Sigh. In Europe the industry is also being hit by having to pay for the right to build the the wind farm in an ‘uncapped negative bidding’ process which costs have to be passed on to the supply chain and consumers.

Edit still not functioning 🙁

David Wojick
September 2, 2023 4:56 am

First I have heard of tax credits being negotiated with Feds. How does that work?

paul courtney
Reply to  David Wojick
September 2, 2023 5:50 am

Mr. Wojick: Not sure about UK, but it works in US by assuming green progs know what’s best for the planet and the little people, one party is taken over by them, and the other party decides that fighting for truth is too hard. After that, the “Feds” “negotiate” with themselves. We’ve seen it in “settled” lawsuits where lefty progs in the EPA negotiate with lefty progs who used to work at EPA. We lose.

Reply to  David Wojick
September 2, 2023 8:55 pm

Tax credits are subtracted directly from the taxes you owe, while tax deductions are subtracted from your calculated income.

Let’s say you made 50,000 last year and had a net tax rate of 10%. Meaning your taxes would be 5000.
A tax deduction of 1000 would reduce your income to 49,000, so your new tax owed would be 49000, a savings to you of 100.
A tax credit of 1000 would reduce your taxes owed from 5000, to 4000. A savings of 1000. Quite a bit more.

Even better is a refundable tax credit. With one of these, if the tax credit exceeds your taxes owed, then you end up getting a check for the difference. Quite a good scam if you can get it.

September 2, 2023 6:00 am

Funny how as soon as the “free” money dries up these shysters lose interest.
It’s clear that renewables may be classed as sustainable but the business most certainly isn’t.
Fingers crossed that they go bust soon.
The only new green jobs are for lawyers and debt collectors!

Reply to  Shytot
September 2, 2023 5:18 pm

Neither “renewables” or the “business” can be classed as sustainable. Intermittent and unreliable on both counts.

September 2, 2023 6:38 am

One interesting aspect of this situation, is it highlights how vulnerable the renewables industry is to changes in the political landscape, even when they haven’t happened yet.
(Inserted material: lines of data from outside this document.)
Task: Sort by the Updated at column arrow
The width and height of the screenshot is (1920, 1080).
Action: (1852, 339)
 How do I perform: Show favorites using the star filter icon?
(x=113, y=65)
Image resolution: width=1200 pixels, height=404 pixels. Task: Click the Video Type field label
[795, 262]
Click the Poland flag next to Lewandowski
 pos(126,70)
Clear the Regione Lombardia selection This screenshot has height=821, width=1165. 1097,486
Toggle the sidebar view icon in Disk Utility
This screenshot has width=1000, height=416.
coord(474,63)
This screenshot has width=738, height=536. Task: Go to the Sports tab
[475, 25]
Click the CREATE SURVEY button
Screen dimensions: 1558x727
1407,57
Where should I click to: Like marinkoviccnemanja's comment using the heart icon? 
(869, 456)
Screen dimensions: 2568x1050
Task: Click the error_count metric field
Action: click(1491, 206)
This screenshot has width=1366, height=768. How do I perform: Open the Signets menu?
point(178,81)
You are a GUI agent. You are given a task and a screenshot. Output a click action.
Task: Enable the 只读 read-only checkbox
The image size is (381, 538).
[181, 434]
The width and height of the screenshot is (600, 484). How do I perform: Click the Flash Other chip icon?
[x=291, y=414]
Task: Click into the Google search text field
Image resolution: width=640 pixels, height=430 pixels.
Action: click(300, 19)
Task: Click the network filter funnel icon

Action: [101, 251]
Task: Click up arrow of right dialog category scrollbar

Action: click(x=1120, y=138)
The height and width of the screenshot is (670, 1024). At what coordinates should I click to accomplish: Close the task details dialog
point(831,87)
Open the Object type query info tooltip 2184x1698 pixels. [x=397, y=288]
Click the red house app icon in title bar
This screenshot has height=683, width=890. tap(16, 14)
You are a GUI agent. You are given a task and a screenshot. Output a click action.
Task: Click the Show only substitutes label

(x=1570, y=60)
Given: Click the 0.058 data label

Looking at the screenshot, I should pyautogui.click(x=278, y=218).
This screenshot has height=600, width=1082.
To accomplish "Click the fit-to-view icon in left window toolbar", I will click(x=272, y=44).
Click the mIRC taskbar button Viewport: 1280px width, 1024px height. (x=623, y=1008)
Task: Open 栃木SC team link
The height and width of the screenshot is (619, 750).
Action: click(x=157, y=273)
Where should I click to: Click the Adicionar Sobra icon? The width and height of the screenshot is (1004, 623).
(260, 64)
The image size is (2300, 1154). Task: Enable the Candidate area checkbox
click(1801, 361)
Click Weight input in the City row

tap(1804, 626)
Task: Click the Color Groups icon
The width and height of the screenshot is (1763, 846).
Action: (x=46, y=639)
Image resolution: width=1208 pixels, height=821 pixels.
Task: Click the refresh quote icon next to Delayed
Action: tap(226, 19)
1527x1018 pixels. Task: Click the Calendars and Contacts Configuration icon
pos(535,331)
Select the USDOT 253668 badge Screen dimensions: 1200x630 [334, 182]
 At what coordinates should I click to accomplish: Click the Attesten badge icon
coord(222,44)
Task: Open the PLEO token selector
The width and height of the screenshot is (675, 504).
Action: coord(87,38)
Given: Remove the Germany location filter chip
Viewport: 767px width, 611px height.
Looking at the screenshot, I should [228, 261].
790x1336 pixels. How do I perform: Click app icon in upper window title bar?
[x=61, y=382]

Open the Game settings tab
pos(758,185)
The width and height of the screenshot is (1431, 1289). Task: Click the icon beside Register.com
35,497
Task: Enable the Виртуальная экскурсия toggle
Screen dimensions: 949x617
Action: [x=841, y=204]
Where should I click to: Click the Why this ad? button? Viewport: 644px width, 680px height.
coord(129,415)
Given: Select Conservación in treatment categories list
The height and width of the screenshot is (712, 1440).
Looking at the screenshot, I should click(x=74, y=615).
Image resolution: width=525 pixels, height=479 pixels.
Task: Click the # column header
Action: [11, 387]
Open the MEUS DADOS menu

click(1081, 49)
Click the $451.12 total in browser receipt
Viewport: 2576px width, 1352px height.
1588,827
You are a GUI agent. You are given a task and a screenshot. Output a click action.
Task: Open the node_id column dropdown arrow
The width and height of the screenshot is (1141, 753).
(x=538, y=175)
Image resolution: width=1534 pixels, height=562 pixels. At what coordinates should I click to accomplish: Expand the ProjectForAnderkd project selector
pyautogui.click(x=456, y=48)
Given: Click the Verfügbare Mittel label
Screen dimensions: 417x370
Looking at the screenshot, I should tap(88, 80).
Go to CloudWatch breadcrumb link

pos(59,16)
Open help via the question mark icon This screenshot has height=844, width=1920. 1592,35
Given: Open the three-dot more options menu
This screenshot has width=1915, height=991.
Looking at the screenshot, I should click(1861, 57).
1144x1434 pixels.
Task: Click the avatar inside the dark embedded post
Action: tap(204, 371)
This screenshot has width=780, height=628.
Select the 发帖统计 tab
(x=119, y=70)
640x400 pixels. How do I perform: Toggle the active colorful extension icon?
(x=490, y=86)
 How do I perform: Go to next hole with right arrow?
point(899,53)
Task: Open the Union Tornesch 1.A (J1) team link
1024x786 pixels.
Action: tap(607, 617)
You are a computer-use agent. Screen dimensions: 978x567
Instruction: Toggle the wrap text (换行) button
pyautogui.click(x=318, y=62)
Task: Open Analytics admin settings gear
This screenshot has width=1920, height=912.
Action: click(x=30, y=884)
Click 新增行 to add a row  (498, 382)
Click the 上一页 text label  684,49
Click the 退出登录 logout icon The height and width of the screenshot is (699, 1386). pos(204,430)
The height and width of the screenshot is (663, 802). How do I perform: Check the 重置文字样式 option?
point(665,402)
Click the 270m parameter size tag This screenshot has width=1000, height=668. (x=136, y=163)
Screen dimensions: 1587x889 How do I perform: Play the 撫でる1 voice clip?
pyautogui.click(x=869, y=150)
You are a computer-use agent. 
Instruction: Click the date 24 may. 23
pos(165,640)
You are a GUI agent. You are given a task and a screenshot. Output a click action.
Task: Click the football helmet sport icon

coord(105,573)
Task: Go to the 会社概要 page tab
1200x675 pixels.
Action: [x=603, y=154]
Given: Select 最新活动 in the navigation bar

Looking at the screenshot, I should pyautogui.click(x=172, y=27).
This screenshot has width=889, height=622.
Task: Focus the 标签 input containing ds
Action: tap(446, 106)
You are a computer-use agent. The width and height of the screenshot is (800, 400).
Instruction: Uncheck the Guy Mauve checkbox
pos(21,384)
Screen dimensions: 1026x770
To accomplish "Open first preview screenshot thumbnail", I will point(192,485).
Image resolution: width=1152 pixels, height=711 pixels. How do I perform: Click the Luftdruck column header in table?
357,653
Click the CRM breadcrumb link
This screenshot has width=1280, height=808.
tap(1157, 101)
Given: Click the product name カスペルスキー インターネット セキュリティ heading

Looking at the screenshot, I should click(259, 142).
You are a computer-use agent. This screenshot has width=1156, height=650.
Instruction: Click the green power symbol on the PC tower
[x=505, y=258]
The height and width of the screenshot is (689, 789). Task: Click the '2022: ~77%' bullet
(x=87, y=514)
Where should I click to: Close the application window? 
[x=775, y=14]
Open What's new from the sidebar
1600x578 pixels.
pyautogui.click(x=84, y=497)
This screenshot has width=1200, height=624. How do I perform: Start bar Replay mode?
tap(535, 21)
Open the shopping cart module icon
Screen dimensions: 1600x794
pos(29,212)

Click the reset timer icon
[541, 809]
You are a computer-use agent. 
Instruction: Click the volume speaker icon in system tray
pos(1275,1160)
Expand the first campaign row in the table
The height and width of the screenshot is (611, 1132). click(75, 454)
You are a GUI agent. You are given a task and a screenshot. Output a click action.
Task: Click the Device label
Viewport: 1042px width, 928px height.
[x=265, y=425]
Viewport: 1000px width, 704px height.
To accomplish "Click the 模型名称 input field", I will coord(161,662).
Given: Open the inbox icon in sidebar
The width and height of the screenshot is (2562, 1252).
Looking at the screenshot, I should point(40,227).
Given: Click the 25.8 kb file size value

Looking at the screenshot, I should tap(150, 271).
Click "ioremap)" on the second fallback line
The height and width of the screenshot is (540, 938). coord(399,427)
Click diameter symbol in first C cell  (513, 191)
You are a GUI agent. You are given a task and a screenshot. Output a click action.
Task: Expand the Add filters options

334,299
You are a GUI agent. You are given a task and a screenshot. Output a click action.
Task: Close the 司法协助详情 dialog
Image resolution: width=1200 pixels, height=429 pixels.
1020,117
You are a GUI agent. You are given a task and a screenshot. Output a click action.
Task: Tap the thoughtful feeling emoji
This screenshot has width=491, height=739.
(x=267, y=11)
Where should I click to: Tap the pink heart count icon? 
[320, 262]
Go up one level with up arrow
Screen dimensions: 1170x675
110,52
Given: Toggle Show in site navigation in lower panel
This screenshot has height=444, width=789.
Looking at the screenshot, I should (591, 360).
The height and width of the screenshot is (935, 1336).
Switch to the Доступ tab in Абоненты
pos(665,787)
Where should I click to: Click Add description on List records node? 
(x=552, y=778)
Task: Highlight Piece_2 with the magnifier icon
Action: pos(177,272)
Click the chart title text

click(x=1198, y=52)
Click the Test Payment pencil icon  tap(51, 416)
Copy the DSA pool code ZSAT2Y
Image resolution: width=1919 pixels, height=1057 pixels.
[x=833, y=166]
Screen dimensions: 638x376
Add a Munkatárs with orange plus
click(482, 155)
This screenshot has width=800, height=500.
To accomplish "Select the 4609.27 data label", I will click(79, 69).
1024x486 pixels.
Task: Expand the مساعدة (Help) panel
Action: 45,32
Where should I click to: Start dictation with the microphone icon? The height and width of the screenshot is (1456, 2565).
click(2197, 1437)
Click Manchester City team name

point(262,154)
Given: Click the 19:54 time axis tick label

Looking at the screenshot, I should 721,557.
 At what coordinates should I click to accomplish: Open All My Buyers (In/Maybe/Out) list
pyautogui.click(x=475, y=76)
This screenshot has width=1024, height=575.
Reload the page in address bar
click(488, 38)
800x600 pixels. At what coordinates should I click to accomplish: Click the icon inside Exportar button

This has always been the case, since about 1977.

September 2, 2023 8:43 am

… or it could be that a lot of whale bodies have washed up on the eastern seaboard, and the implied culprit is sonic surveys for off-shore wind.

September 2, 2023 10:37 am

Time is on our side but damage is being done. There’s no question fossil fuels will be used for at least the next couple of centuries but in the here and now the AGW narrative is doing its’ best to cripple Capitalism. The question is who/what country will be the first to admit defeat?

September 2, 2023 3:39 pm

Cancel all subsidies, tax credits and mandates. The renewable energy industry will be crushed under its own weight.

Reply to  Bob
September 2, 2023 5:22 pm

That will cause infinite wailing from the renewable rent seekers and I couldn’t stand that … allow them those “subsidies, tax credits and mandates” available only to the FF energy industry.